After an enforced hiatus in order to complete some massive editing jobs, I’m back with the third in a two part series…..
INTRODUCING JOHNNY AND POOMS
In a spare moment of extreme leisure recently, I did the following calculation: since 1967, when Bonnie and Clyde joined my household as kittens, in the succeeding forty-nine years, I (and now we) have enjoyed some form of feline companionship in forty-five of those years. That qualifies me, I believe, as a lifer, entitled to whatever lifers are entitled to – if nothing else, a great deal of emotional satisfaction, the kind that cat lovers derive from watching their pets curl up in a sunny spot and take an extended nap.
So after dealing with the trauma of losing both Cookie and Moby in less than a month, the burning question was how long would all our cat paraphernalia, the food bowls, litter box, scratching posts, and the like stay in our storage area before they would be needed for some new occupants?
Not so long. It wasn’t more than a few weeks before I was putting out feelers to a couple of animal shelters. Then one fateful day, Natania asked me to look at something on her computer screen. She was trolling on the Yad Shteyim website, a good place to look for second hand furniture, clothing, household stuff, and apartments you may or may not want to live in here in The Land. But they also have pre-owned pets of varying descriptions. What caught Natania’s eye was a post for two eight year old cats who would shortly need a new home.
That pretty much filled the bill – or so we thought. Two cats who would keep each other company and entertained. Old enough to have outgrown their climb-the-curtains stage, but also too old to attract the attention of most potential pet owners. Welcome to the Casdens, where geriatric felines get to spend their golden years!
So Natania made a phone call, and after a few back and forths, it was arranged that Oded would arrive late Thurs. eve. with two cats and their belongings.
An entire carload of stuff: four cat beds, four scratching devices, a bucket full of toys, a litter box and another larger box to house the litter box (so the litter wouldn’t wind up all over the floor), several bags of litter, four plastic bowls for food and water, a large bag of specialty cat food imported from Canada (ingredients: cage-free chicken and turkey, wild perch, nest laid eggs, fresh fruit and vegetables, no grain, “steam cooked in natural juices – no water added”), several packages of cat treats, and a vial of catnip – all of which we stuffed into Barbara’s office. Next, the two cats, about to make their entrance.

# Work to complete
a. Reproduce the passage of the cat adoption post from "That pretty much" up to and including "and their belongings.".
b. Answer these questions using the cat adoption post:
(i) In what year did Bonnie and Clyde join the household as kittens?
(ii) On which website did Natania find the post about the two cats?
(iii) How old were the two cats described in that post?

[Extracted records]
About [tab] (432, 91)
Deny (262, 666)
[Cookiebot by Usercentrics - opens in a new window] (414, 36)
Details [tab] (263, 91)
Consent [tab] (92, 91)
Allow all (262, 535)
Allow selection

# Exercise results
a.
That pretty much filled the bill – or so we thought. Two cats who would keep each other company and entertained. Old enough to have outgrown their climb-the-curtains stage, but also too old to attract the attention of most potential pet owners. Welcome to the Casdens, where geriatric felines get to spend their golden years!
So Natania made a phone call, and after a few back and forths, it was arranged that Oded would arrive late Thurs. eve. with two cats and their belongings.

b.
(i) 1967
(ii) Yad Shteyim
(iii) Eight years old